** Begin Text extract **
I’ve recently upgraded to Couchbase 2.0, and compared to 1.7 and 1.8, it seems like persistence is becoming an issue.
My cluster has servers with 48G RAM and “only” 146G disks. Couchbase stores up to 50-100 million items, mostly very small keys, which represent about 5-10k GETs per second and 1.5-3k PUTs per second.
The default auto-compactation has the main bucket enter an almost constant compactation loop, and raising the 30% to 60% or more “fixes” this, but I then see the disk usage get dangerously high at times.
Last night, the disks of all nodes in the cluster became full, and hell broke loose…
What I saw shortly before it happened was that we had hit a very high number of items (close to 100 millions), and that the compactation was taking much longer to complete. I’m guessing that it wasn’t able to complete fast enough, and the disks got full before it was done.
The RAM quota per node for the bucket is 40G, and it was far from being all used. On disk, though, 120G of Couchbase files existed, effectively filling it all up.
So my questions are :
Can I disable data from being on disk? I really don’t need it, since persistence is not a requirement in my case, as Couchbase is only used as a caching layer (a clustered Memcache, basically). My understanding from what I’ve seen here and there about 2.0 is unfortunately “no”…
Can I easily change something so that the disk never gets full? Something like having it be managed more like the RAM?
Any tips are welcome!
I’ll be more than happy to provide any relevant details!
It’s definitely pure key/value. We use Couchbase as if it was a memcached cluster (through moxi, from web servers). No indexing, no XDCR.
We heavily use TTLs, setting many at less than 1 minute.
We don’t explicitly re-use most keys, as they’re typically custom created to have session-like behaviour in our application. They’re quite small and short-lived, rarely to be reused.
Also, regarding the problematic cluster setup itself, it was of 4 nodes with 2 replicas and index replicas enabled. Right now I’ve switched to a much simpler 2 node setup with only 1 replica and index replicas disabled. It seems to be behaving better, but with auto-compactation set to kick-in at 50% fragmentation, it still seems to be running most of the time.
The current disk usage I see is as follows :
Each node is around “12.5GB / 20GB” for “Data/Disk Usage”.
The single bucket reports “24.8GB / 37.5GB” for “Data/Disk Usage” and “16.2GB / 78.1GB” for “RAM/Quota Usage”.
The real Couchbase-related disk usage is this :
cache1 ~ # du -sh /opt/couchbase
cache2 ~ # du -sh /opt/couchbase
(which is nearly all /opt/couchbase/var/lib/couchbase/data)
So my understanding is that even though the items only use 16GB RAM in total, the disk usage is over 40GB for the same set of data, even right after compactation is finished.
you don’t need index replica if you have not defined any indexes.
Also, currently there is a bug (specific to TTL) which is why you are seeing growth in disk space. in 2.0 we have an append-only storage and the persistence engine was completely re-written. fix is coming soon to purge expired items from disk.
Also, its not a problem is compaction is running all the time (as long as you have I/O capacity and cpu)
Thanks for these clarifications!
** End Text extract **
> _Instructions for the task_:
Pick up the Couchbase 2.0 disk space thread above and write what comes next after its final line.
** Begin Entries **
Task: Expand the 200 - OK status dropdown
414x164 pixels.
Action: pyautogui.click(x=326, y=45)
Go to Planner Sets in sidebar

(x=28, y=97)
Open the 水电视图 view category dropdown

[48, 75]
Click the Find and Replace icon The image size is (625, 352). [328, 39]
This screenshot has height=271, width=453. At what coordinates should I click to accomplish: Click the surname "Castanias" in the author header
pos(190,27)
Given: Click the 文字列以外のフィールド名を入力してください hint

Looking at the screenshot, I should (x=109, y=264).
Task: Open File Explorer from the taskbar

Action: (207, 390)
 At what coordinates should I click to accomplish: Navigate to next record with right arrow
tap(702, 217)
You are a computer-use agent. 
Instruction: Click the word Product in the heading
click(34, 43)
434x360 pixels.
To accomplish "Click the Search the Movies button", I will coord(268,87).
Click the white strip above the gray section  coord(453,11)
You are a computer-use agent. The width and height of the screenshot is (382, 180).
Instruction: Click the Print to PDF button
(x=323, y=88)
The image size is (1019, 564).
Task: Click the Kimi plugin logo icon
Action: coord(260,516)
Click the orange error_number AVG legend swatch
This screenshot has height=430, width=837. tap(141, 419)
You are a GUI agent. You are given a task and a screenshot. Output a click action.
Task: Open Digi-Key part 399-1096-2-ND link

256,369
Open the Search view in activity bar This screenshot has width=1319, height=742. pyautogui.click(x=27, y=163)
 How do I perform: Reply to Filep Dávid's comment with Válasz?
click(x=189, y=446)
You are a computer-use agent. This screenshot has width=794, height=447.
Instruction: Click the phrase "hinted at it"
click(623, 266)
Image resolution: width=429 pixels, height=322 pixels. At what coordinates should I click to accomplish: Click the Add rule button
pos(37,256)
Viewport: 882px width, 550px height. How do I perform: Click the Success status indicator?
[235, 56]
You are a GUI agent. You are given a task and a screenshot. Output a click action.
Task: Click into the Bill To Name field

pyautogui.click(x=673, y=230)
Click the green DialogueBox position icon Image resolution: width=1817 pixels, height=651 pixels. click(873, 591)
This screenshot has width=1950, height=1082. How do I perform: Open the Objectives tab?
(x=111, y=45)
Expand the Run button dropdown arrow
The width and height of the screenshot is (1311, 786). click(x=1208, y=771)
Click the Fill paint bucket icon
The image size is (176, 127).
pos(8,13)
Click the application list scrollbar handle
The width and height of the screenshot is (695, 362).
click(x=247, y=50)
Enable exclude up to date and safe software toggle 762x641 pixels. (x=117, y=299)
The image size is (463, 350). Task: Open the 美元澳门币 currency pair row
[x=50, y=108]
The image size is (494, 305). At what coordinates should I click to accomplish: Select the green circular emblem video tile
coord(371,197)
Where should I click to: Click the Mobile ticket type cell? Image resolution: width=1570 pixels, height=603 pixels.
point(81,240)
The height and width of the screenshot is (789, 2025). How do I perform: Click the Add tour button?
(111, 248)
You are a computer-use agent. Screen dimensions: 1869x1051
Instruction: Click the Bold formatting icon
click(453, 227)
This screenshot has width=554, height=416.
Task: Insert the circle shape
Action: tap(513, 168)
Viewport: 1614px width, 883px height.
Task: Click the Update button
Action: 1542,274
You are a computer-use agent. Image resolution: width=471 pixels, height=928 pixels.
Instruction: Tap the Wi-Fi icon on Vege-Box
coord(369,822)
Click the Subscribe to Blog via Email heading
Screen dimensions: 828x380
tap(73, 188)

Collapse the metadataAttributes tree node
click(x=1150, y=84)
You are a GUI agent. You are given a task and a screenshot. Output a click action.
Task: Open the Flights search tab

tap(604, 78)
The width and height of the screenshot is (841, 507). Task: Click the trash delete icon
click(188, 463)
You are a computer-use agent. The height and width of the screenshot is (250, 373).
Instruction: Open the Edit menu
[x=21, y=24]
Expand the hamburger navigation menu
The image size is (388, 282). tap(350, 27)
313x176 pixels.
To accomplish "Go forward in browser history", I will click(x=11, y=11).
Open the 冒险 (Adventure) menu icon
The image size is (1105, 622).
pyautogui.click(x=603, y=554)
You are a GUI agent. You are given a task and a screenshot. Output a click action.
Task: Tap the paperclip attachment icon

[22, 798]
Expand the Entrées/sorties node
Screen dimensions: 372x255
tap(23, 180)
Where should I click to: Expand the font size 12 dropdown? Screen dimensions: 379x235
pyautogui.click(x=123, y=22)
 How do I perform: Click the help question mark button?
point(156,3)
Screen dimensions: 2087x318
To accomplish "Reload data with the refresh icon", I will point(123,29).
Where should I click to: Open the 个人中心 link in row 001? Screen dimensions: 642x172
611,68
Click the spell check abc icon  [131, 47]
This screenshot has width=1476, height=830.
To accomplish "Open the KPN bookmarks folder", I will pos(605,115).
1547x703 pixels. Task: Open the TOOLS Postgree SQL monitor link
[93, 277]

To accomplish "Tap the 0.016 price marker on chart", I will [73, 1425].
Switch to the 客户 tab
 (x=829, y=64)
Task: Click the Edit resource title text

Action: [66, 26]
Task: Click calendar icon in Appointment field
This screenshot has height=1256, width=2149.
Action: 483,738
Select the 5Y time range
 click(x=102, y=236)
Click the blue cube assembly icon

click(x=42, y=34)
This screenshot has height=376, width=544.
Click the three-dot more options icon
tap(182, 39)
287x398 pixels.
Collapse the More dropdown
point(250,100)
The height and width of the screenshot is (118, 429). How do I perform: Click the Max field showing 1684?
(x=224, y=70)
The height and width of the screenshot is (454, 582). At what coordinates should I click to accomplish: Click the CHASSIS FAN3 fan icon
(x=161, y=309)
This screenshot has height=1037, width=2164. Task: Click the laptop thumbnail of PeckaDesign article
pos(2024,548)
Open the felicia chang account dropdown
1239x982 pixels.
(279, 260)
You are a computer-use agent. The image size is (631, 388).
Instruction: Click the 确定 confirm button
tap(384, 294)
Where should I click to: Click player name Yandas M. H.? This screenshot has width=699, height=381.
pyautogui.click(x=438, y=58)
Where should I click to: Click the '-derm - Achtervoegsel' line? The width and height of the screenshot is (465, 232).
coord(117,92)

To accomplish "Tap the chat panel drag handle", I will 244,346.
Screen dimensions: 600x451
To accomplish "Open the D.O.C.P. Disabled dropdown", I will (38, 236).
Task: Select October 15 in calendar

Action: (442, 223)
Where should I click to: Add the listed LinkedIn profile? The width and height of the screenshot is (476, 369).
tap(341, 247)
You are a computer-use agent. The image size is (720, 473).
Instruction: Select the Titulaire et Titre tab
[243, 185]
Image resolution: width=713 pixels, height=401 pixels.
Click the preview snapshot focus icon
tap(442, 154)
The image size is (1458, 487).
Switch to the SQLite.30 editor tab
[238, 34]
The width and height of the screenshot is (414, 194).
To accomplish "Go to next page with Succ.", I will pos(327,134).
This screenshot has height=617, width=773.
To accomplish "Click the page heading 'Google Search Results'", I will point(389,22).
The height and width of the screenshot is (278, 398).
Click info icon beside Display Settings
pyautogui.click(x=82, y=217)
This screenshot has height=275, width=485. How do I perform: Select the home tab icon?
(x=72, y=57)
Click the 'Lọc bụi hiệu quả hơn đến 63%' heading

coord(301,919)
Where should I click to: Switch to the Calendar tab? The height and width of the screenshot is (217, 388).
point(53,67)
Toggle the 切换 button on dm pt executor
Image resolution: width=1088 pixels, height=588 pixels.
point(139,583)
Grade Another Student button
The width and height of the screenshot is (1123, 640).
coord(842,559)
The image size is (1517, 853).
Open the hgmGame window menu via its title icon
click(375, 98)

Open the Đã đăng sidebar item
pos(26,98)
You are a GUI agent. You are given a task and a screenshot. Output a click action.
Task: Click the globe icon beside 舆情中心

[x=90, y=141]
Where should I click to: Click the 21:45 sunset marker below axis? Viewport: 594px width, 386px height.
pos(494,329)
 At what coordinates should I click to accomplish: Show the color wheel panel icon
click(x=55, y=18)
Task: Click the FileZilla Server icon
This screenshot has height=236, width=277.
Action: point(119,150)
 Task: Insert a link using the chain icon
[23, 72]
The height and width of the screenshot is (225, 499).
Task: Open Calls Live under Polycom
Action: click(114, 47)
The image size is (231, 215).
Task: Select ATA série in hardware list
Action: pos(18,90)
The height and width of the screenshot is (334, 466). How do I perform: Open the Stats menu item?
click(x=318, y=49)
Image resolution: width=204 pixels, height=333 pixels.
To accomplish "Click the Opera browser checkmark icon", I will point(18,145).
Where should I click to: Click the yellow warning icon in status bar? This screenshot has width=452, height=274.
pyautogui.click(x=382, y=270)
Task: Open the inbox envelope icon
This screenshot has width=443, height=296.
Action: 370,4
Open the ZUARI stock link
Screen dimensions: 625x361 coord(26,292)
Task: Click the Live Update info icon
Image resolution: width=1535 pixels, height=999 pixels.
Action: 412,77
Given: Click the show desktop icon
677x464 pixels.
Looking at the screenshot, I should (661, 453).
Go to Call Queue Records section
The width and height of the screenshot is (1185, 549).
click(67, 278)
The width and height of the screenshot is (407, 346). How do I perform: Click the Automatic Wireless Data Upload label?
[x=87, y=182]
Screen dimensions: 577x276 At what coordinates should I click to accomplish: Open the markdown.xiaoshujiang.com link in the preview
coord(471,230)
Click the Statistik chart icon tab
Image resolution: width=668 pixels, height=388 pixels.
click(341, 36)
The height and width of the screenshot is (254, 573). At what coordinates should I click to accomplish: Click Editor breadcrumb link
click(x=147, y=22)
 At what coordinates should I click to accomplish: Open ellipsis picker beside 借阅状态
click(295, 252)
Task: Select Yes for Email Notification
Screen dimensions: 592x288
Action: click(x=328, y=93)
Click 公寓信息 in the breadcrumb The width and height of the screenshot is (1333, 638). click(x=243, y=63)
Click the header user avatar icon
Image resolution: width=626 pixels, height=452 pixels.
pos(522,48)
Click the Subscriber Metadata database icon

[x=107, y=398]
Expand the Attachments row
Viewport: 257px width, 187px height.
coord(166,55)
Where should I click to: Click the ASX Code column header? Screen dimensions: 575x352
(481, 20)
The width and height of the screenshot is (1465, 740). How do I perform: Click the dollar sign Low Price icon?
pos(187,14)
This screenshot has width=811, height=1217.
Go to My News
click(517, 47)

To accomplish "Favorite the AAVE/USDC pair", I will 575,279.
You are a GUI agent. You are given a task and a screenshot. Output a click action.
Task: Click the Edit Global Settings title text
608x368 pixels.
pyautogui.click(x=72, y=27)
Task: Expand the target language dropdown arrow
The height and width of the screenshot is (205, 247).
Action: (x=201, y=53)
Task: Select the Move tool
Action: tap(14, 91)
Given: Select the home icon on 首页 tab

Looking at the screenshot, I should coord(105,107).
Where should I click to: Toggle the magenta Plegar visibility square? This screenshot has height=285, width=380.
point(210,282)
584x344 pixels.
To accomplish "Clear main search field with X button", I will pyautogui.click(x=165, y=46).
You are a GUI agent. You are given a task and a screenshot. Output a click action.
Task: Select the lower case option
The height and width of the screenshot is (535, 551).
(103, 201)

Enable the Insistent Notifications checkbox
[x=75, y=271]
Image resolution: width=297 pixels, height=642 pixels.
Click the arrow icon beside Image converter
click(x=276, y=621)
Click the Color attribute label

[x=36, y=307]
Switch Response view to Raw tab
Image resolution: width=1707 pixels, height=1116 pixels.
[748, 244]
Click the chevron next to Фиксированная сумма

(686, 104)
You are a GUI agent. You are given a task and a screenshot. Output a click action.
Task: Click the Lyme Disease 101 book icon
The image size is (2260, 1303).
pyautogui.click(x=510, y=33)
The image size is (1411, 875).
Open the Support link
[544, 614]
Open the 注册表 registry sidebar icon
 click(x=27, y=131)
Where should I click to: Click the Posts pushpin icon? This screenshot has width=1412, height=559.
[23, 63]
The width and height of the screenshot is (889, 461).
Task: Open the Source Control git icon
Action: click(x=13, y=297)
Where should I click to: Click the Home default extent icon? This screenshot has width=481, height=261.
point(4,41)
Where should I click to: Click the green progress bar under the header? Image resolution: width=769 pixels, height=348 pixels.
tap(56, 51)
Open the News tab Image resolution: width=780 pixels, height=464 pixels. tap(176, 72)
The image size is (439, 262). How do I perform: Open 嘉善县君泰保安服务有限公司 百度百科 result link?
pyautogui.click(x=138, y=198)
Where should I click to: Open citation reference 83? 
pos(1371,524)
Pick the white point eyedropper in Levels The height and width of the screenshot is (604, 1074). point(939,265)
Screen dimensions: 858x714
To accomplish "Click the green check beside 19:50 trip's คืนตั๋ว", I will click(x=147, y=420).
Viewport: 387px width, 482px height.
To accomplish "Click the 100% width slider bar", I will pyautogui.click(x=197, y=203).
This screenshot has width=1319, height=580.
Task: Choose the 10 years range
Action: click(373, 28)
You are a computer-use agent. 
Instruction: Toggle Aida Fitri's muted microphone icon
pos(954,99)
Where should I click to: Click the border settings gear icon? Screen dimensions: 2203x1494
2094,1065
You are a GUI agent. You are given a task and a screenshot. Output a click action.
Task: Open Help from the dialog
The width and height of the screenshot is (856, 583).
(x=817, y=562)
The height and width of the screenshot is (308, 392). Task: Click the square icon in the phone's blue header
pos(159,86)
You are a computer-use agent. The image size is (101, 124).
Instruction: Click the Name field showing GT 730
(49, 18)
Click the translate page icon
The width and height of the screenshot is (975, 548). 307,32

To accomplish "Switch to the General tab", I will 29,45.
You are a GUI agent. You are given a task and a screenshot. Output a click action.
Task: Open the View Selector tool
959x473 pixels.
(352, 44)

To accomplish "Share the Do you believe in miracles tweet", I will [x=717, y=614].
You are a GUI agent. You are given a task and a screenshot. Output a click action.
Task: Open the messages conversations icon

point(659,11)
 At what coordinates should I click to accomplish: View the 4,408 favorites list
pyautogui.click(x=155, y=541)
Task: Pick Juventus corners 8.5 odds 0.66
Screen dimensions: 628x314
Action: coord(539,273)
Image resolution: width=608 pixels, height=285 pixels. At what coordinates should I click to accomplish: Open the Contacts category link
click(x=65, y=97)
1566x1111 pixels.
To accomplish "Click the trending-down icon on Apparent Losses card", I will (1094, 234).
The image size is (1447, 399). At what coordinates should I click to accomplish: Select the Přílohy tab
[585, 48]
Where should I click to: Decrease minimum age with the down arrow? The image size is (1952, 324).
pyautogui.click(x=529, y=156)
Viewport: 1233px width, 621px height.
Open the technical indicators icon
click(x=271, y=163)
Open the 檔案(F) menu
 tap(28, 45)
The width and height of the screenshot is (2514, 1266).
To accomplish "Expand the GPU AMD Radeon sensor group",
** End Entries **
> _Response for this exercise_:
Right now, things should be stable, and the frequent compactation is taking care of maintaining the disk usage to an acceptable level without impacting Couchbase overall performance, so I’ll wait for the next bugfix release.
But I’m quite sure that if I had to rebalance now, I would be in trouble again, so fingers crossed! (that, and I have another 2-node cluster on standby)
we use Couchbase for php sessions. A three node cluster with replica 1. Items expiration works as expected but disk usage is always growing. Automatic compaction cleans some disk space for a while but overal usage only increases. Tonight I upgraded all nodes from 2.0 to 2.0.1 but there is no difference.
Before upgrade I tried to remove one node from cluster, delete all files from data directory and rejoin the cluster. It didn’t help.
Is there a way to free some disk space? As a workaround we could even flush all data from the bucket at night.
Yes, there is a way, and last I checked it wasn’t documented anywhere. You need to perform a different kind of compactation, which seems to be “unsafe” at least when it comes to XDCR from what I understood, though I have had no problems with it. It’s not available from the web interface, you need to do the following on any single cluster node :
curl -u : -X POST http://localhost:8091/pools/default/buckets//controller/unsafePurgeBucket
Of course, replace , and with your own values.
This REST Call is purging some data that are not deletes by the standard processes.
Theses data are some metadata that we keep in the database to optimize the XDCR, this command just purge them.
The forum is giving me a warning that this topic is very old, but the discussion does not seem to have been resolved, and it is an extremely urgent, current topic for me.
Without using the “usafePurgeBucket” trick, will the disk usage ever level off on its own?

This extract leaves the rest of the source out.